▸ STATED EXERCISE 1:
Answer these questions about the scoring script documentation:
(a) Which kind of model does not require a scoring script?
(b) What type of file is the scoring script?
(c) When is the init() method called, and how many times?
▸ STATED EXERCISE 2:
Carry on the documentation about scoring scripts for batch deployments from the point where it stops.

▸ EXCERPT TO READ:
Edit

Share via


Author scoring scripts for batch deployments

APPLIES TO: Azure CLI ml extension v2 (current) Python SDK azure-ai-ml v2 (current)

Batch endpoints allow you to deploy models that perform long-running inference at scale. When deploying models, you must create and specify a scoring script (also known as a batch driver script) to indicate how to use the model over the input data to create predictions. In this article, you learn how to use scoring scripts in model deployments for different scenarios. You also learn about best practices for batch endpoints.

Tip

MLflow models don't require a scoring script. The service autogenerates it for you. For more information about how batch endpoints work with MLflow models, visit the Using MLflow models in batch deployments dedicated tutorial.

Warning

To deploy an Automated ML model under a batch endpoint, note that Automated ML provides a scoring script that only works for online endpoints. That scoring script isn't designed for batch execution. For more information about how to create a scoring script that's customized for what your model does, see the following guidelines.

Understanding the scoring script

The scoring script is a Python file (.py) that specifies how to run the model and read the input data that the batch deployment executor submits. Each model deployment provides the scoring script (along with all other required dependencies) at creation time. The scoring script usually looks like this:

deployment.yml

code_configuration:
  code: code
  scoring_script: batch_driver.py

The scoring script must contain two methods:

The init method

Use the init() method for any costly or common preparation. For example, use it to load the model into memory. The start of the entire batch job calls this function one time. The files of your model are available in a path determined by the environment variable AZUREML_MODEL_DIR. Depending on how you registered your model, its files might be contained in a folder. In the next example, the model has several files in a folder named model. For more information, visit how you can determine the folder that your model uses.

def init():
    global model

    # AZUREML_MODEL_DIR is an environment variable created during deployment
    # The path "model" is the name of the registered model's folder
    model_path = os.path.join(os.environ["AZUREML_MODEL_DIR"], "model")

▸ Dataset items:
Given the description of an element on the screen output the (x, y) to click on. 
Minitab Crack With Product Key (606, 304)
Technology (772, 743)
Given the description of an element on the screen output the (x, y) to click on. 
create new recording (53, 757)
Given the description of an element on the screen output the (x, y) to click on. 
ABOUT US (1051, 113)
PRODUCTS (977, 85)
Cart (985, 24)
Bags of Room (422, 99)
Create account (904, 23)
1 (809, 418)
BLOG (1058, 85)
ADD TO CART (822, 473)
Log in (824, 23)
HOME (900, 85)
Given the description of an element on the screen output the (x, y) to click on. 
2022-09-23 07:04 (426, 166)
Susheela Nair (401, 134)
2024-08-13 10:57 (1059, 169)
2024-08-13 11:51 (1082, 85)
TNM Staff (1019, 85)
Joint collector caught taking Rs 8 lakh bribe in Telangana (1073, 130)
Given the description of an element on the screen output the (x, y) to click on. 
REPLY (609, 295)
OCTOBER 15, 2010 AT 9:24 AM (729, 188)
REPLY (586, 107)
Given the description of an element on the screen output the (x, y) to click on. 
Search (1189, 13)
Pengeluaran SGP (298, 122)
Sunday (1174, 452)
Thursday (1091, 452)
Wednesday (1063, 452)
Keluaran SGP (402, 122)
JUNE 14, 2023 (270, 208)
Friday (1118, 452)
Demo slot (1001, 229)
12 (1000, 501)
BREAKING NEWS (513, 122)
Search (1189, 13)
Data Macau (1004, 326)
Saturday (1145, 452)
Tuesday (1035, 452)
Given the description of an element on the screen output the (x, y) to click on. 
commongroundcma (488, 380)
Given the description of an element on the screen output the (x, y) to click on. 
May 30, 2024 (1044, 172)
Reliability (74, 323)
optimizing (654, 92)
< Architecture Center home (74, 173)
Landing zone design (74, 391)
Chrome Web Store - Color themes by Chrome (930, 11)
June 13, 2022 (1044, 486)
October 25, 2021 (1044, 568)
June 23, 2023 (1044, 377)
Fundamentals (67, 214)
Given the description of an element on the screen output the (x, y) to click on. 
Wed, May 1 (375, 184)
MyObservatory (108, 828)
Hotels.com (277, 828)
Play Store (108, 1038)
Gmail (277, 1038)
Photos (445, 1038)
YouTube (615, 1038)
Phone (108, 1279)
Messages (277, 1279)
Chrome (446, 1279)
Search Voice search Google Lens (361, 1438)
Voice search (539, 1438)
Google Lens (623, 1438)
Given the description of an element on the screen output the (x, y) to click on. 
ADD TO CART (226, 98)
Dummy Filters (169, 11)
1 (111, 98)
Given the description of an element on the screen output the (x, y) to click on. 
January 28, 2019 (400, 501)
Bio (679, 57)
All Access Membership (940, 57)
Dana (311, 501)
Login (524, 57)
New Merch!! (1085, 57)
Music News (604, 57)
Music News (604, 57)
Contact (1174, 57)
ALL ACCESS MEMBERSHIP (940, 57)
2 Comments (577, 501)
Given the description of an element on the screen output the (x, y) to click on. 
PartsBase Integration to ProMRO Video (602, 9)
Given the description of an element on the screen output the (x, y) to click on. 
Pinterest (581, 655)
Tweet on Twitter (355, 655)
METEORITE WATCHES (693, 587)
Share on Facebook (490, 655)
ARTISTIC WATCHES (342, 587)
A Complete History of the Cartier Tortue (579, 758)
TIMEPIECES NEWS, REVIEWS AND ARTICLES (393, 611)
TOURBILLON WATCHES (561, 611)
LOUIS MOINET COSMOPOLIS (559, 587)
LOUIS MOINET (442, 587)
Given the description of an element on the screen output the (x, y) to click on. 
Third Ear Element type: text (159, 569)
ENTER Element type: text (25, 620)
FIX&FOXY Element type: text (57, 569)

▸ RESPONSE 1:
(a) MLflow models.
(b) A Python file (.py).
(c) It is called one time, at the start of the entire batch job.

▸ RESPONSE 2:
    # load the model
    model = load_model(model_path)

In this example, you place the model in global variable model. To make available the assets required to perform inference on your scoring function, use global variables.

The run method

Use the run(mini_batch: List[str]) -> Union[List[Any], pandas.DataFrame] method to handle the scoring of each mini-batch that the batch deployment generates. This method is called once for each mini_batch generated for your input data. Batch deployments read data in batches according to how you configure the deployment.

import pandas as pd
from typing import List, Any, Union

def run(mini_batch: List[str]) -> Union[List[Any], pd.DataFrame]:
    results = []

    for file in mini_batch:
        (...)

    return pd.DataFrame(results)

The method receives a list of file paths as a parameter (mini_batch). You can use this list to iterate over and individually process each file, or to read the entire batch and process it all at once. The best option depends on your compute memory and the throughput you need to achieve. For an example that describes how to read entire batches of data at once, visit High throughput deployments.

Note

How is work distributed?

Batch deployments distribute work at the file level, which means that a folder that contains 100 files, with mini-batches of 10 files, generates 10 batches of 10 files each. Note that the sizes of the relevant files have no relevance. For files too large to process in large mini-batches, split the files into smaller files to achieve a higher level of parallelism, or decrease the number of files per mini-batch. At this time, batch deployment can't account for skews in the file's size distribution.

The run() method should return a Pandas DataFrame or an array/list. Each returned output element indicates one successful run of an input element in the input mini_batch. For file or folder data assets, each returned row/element represents a single file processed. For a tabular data asset, each returned row/element represents a row in a processed file.

Important

How to write predictions?

Everything that the run() function returns is appended in the output predictions file that the batch job generates. It's important to return the right data type from this function. Return arrays when you need to output a single prediction. Return pandas DataFrames when you need to return multiple pieces of information. For instance, for tabular data, you might want to append your predictions to the original record. Use a pandas DataFrame to do this. Although a pandas DataFrame might contain column names, the output file doesn't include those names.

To write predictions in a different way, you can customize outputs in batch deployments.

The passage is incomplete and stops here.